Work to complete: Starting at the line that holds "Where should I", quote every line through the end of the records, both boundary lines included. Omit the pictures.

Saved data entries
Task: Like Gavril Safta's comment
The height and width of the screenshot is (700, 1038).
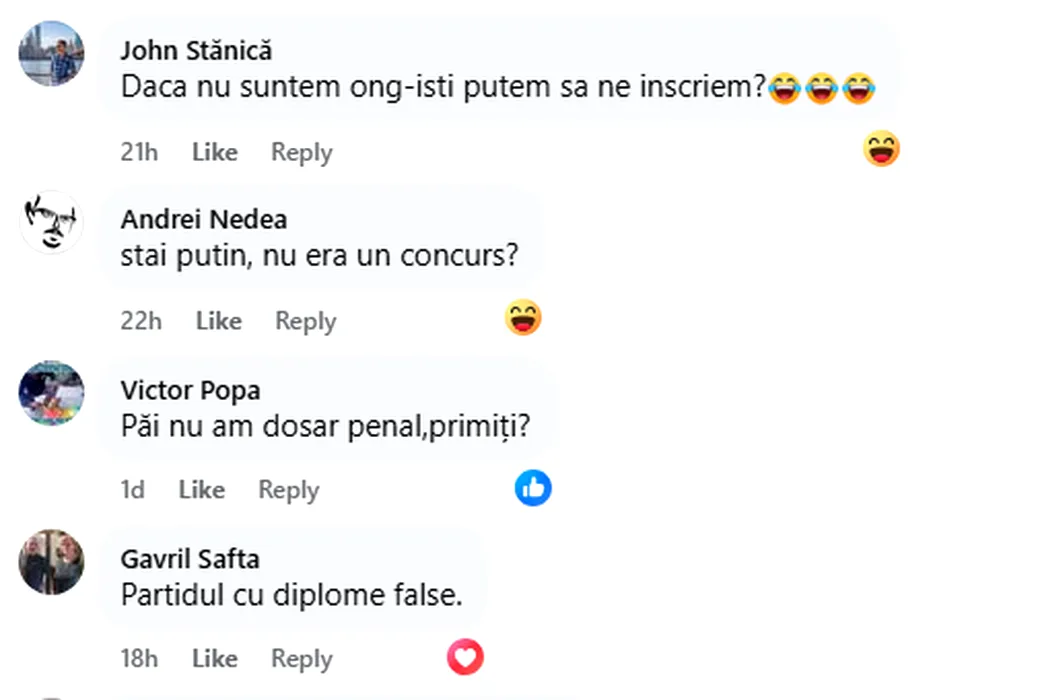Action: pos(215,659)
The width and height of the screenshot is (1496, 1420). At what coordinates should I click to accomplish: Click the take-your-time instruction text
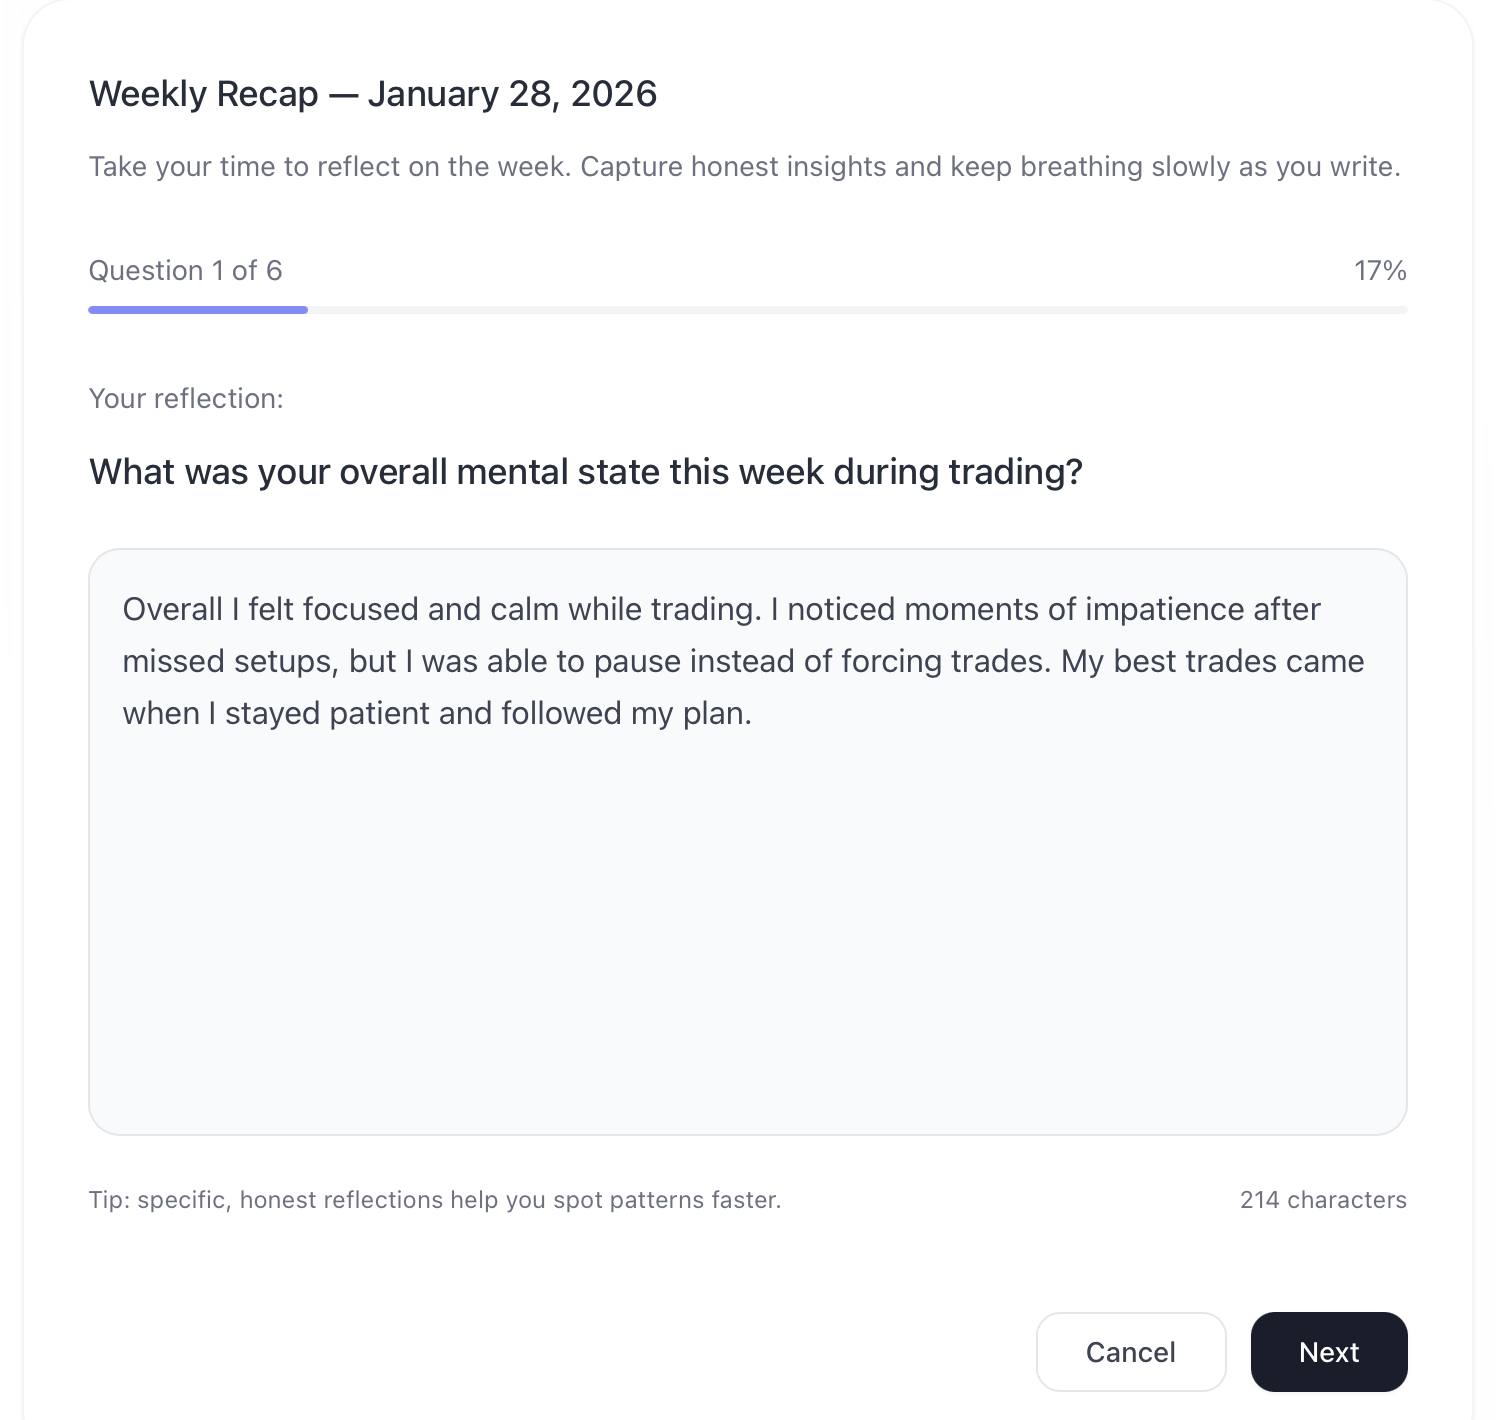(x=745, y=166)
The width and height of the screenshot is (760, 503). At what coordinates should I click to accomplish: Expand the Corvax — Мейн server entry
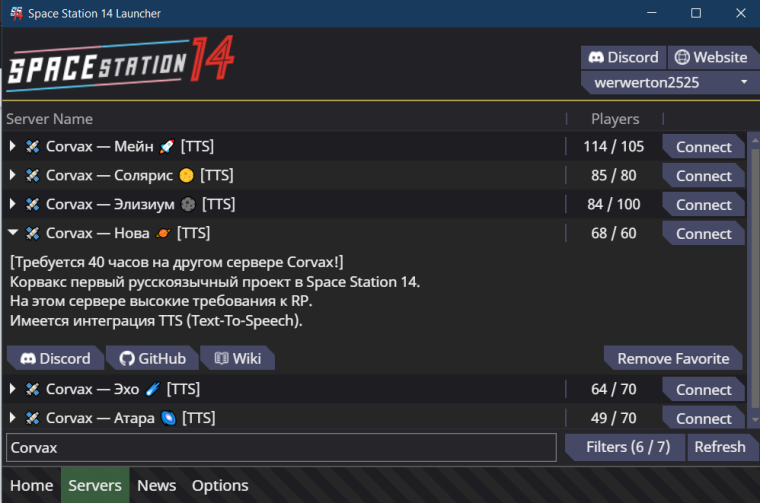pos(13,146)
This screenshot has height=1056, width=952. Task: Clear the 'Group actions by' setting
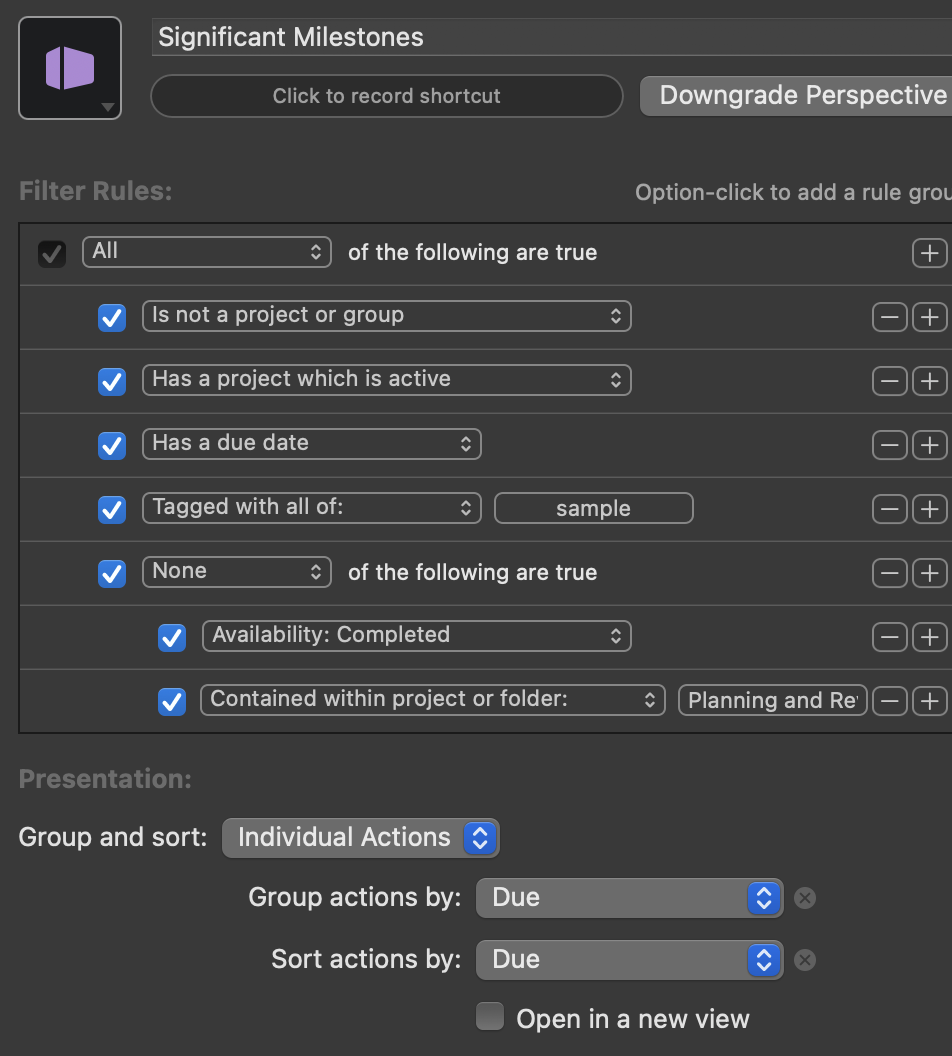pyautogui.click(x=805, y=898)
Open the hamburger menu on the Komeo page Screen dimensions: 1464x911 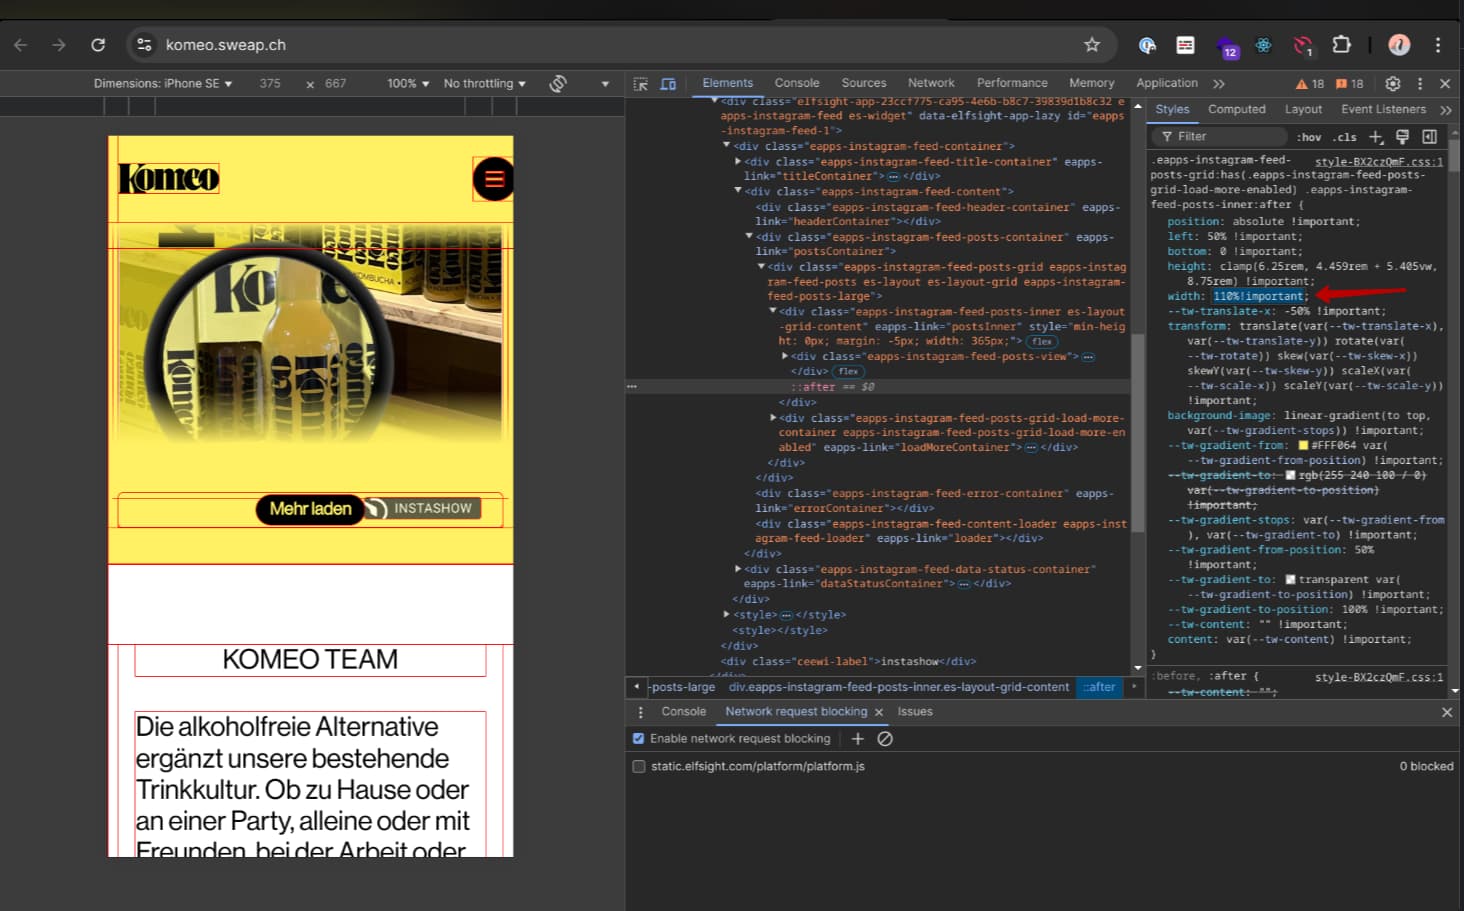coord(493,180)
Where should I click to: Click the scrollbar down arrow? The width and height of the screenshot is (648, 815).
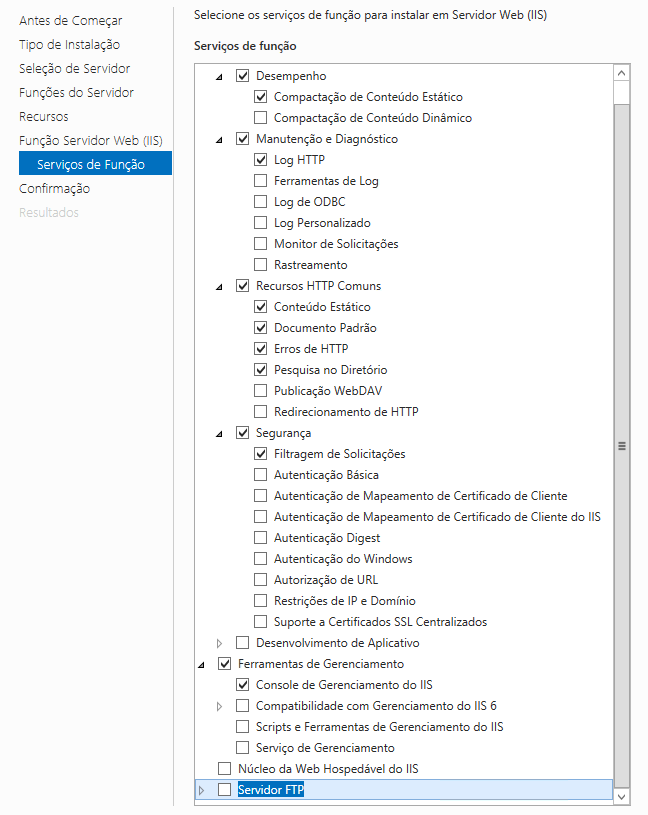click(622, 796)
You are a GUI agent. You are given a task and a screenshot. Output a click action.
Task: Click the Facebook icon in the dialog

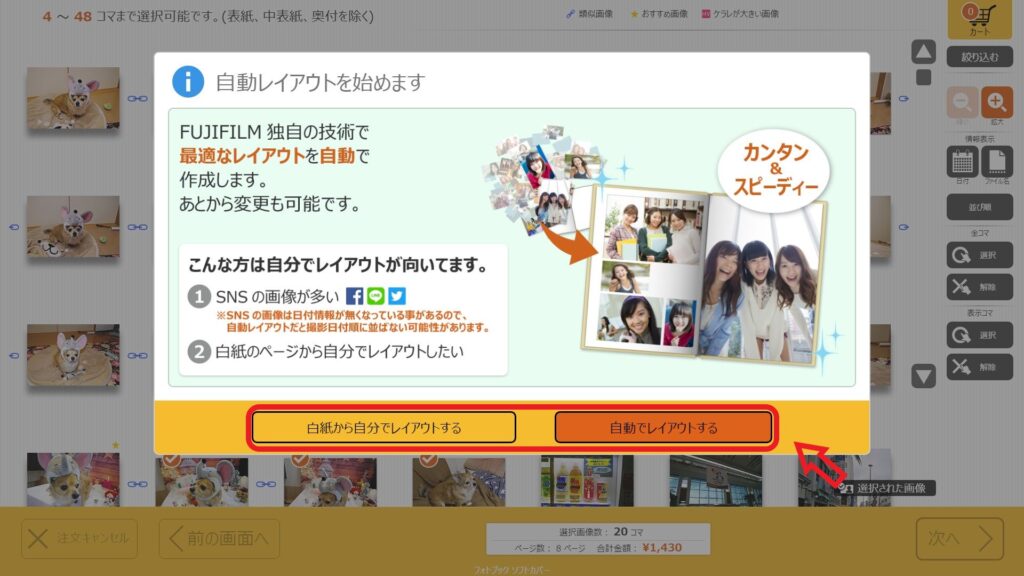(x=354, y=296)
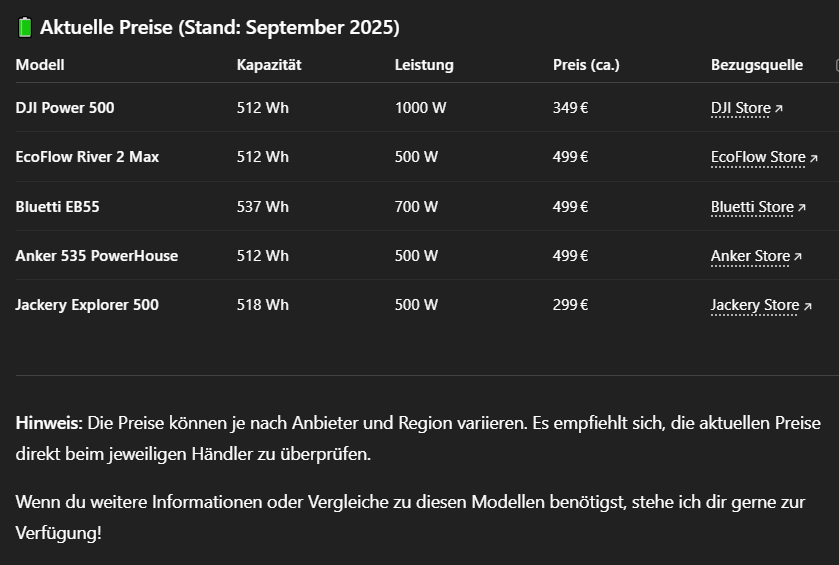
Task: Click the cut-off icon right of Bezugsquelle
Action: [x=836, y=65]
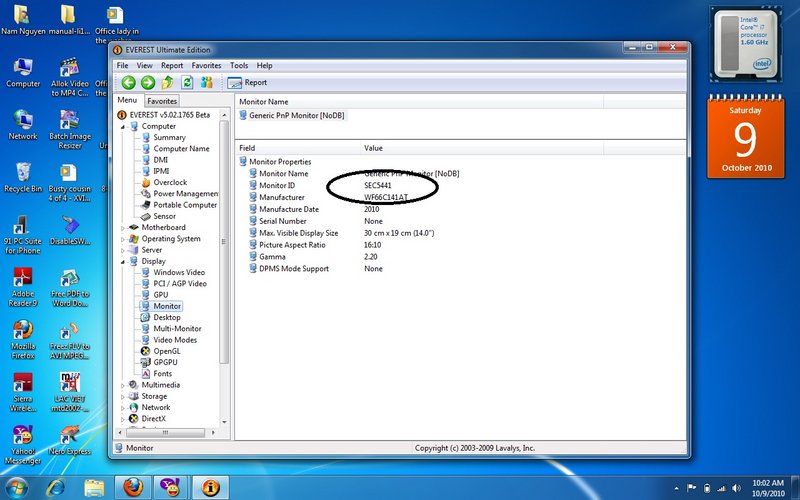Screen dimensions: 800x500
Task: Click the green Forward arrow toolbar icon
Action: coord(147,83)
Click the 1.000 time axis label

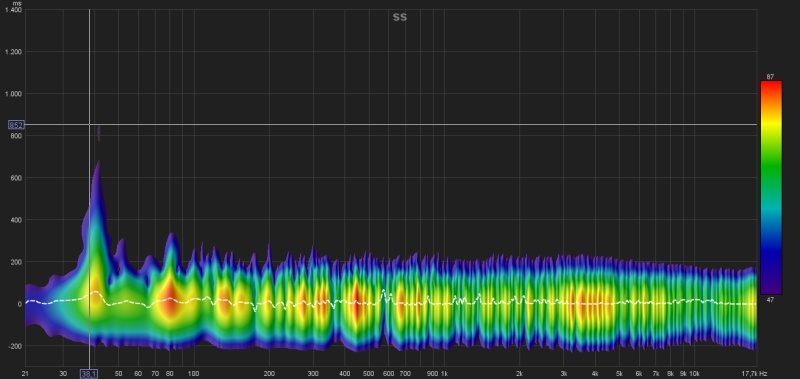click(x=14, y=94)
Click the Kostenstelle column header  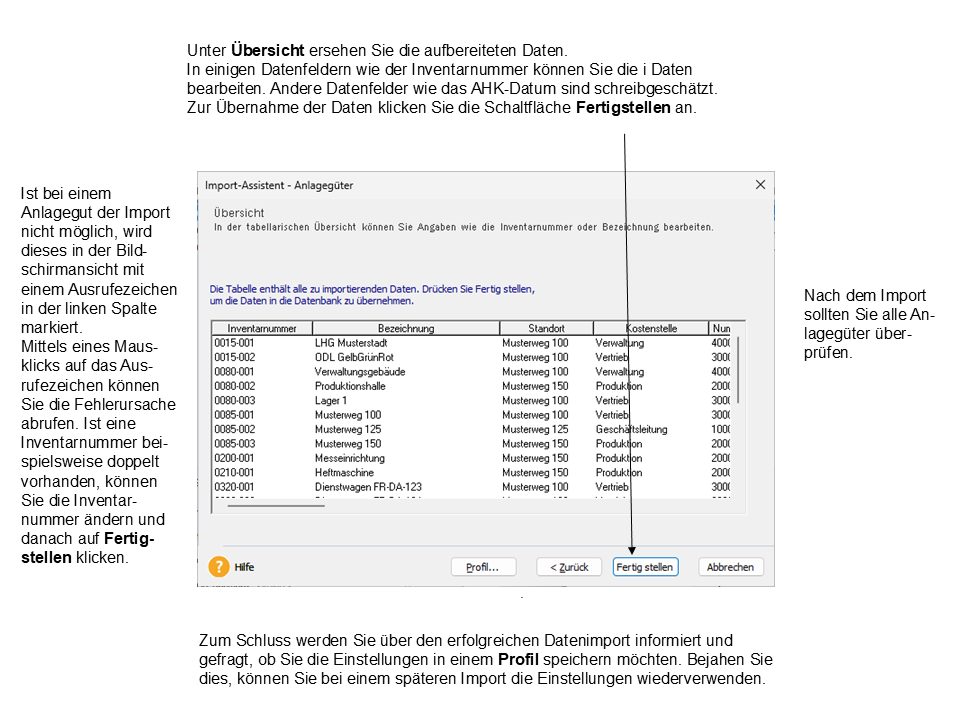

Task response:
Where should I click to: Click the scrollbar down arrow? The width and height of the screenshot is (648, 815).
click(622, 796)
You are a GUI agent. You are given a task and a screenshot. Output a click action.
Task: Click the Facebook icon in the dialog

(x=354, y=296)
Task: Click the cut-off icon right of Bezugsquelle
Action: [x=836, y=65]
Screen dimensions: 800x500
Task: Click the green Forward arrow toolbar icon
Action: coord(147,83)
Click the 1.000 time axis label

click(x=14, y=94)
Click the Kostenstelle column header  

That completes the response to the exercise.